Job = Pull out every line in the entries below that contains the string "pixels".

(Entries from a data source)
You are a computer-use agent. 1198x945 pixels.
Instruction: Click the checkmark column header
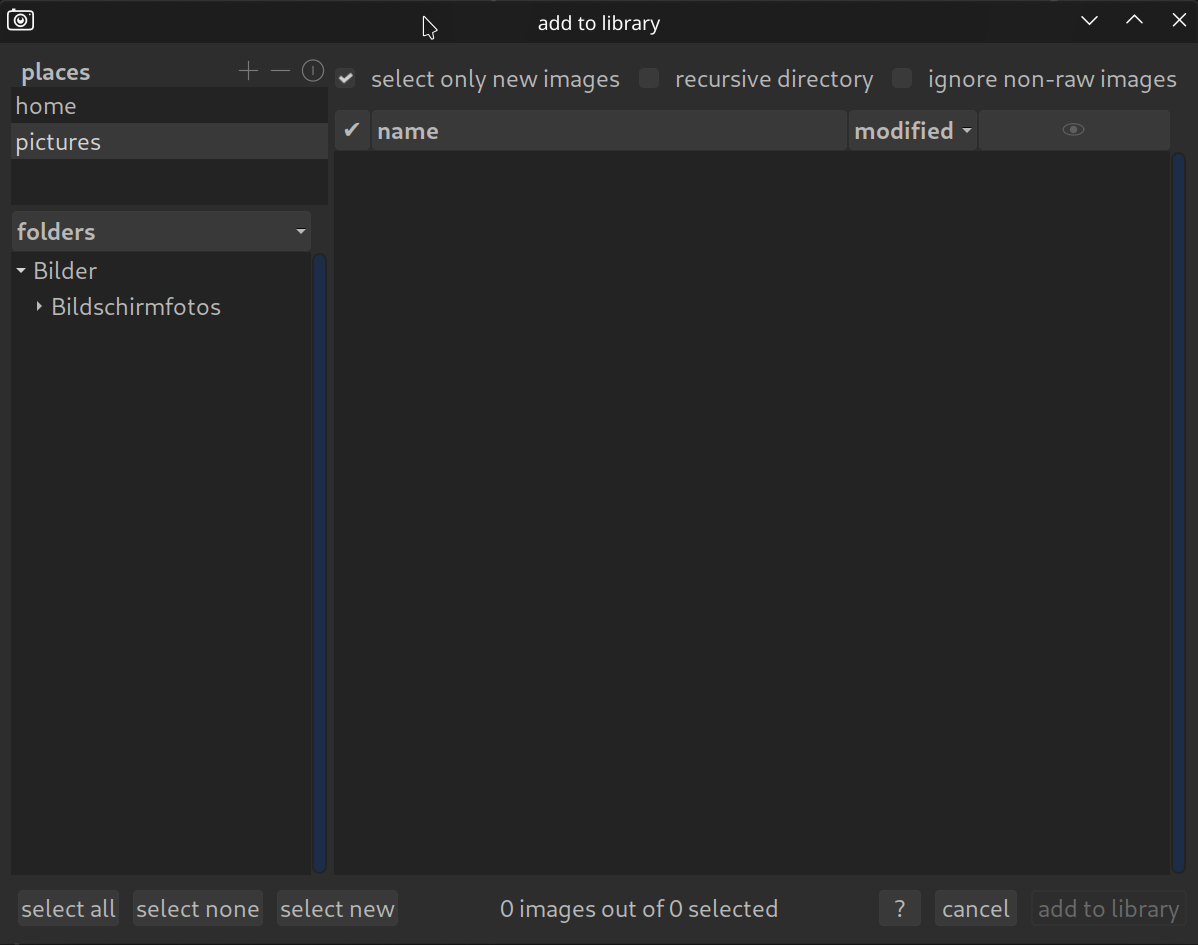point(351,131)
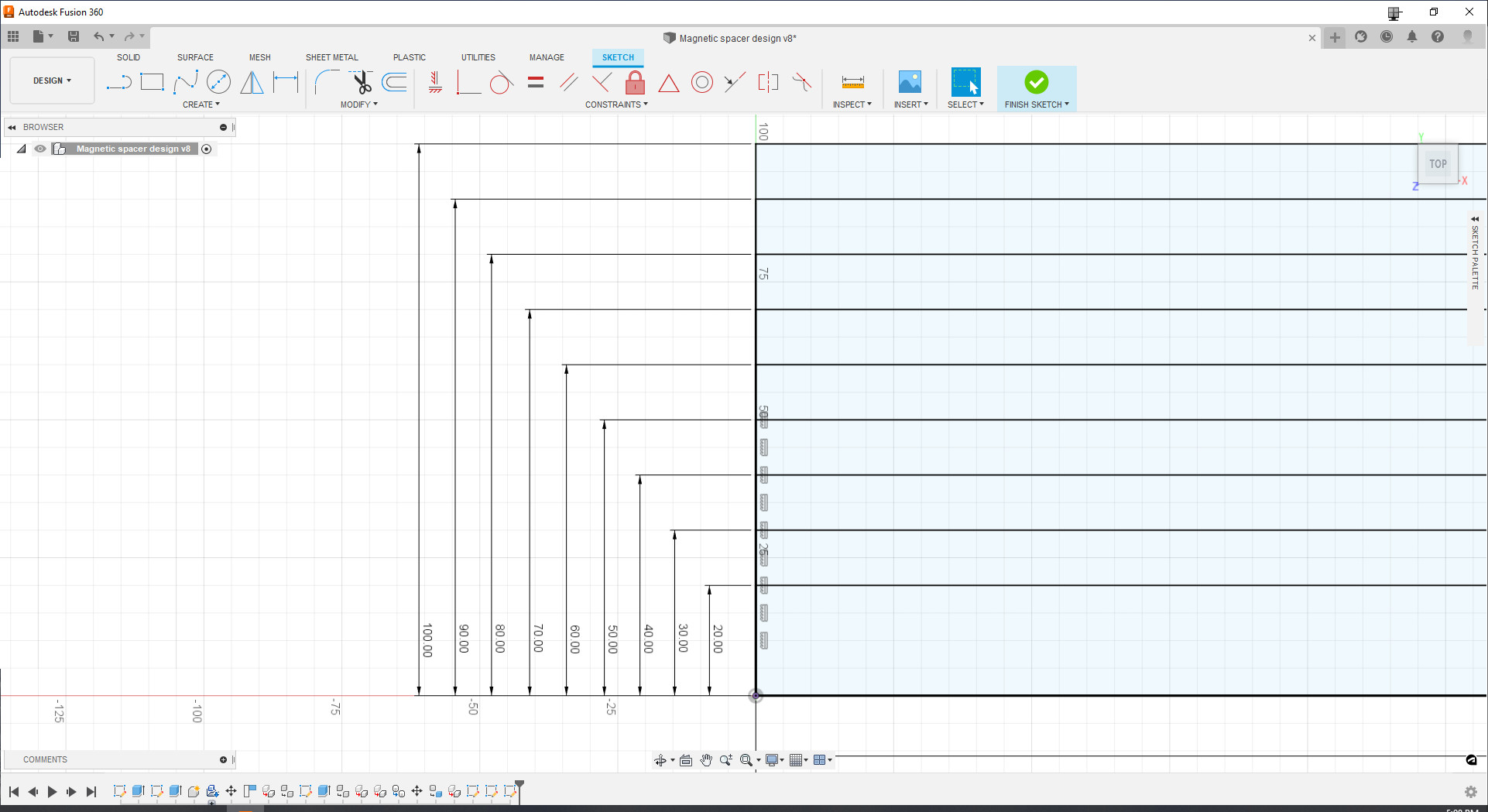Select the Pan hand tool

click(706, 760)
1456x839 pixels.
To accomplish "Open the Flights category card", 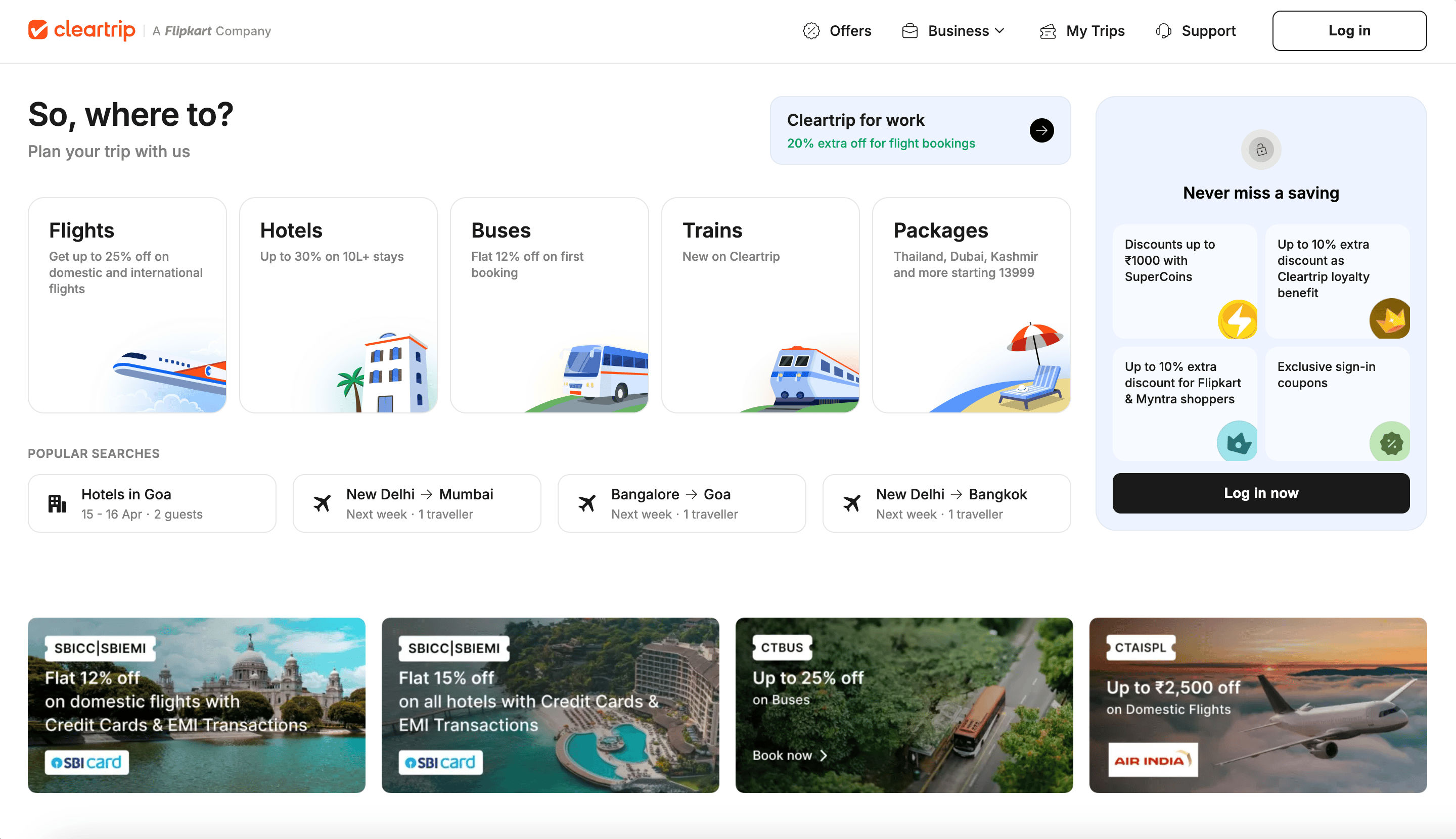I will [127, 305].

Final result =
You are a computer-use agent. 1198x945 pixels.
1456x839 pixels.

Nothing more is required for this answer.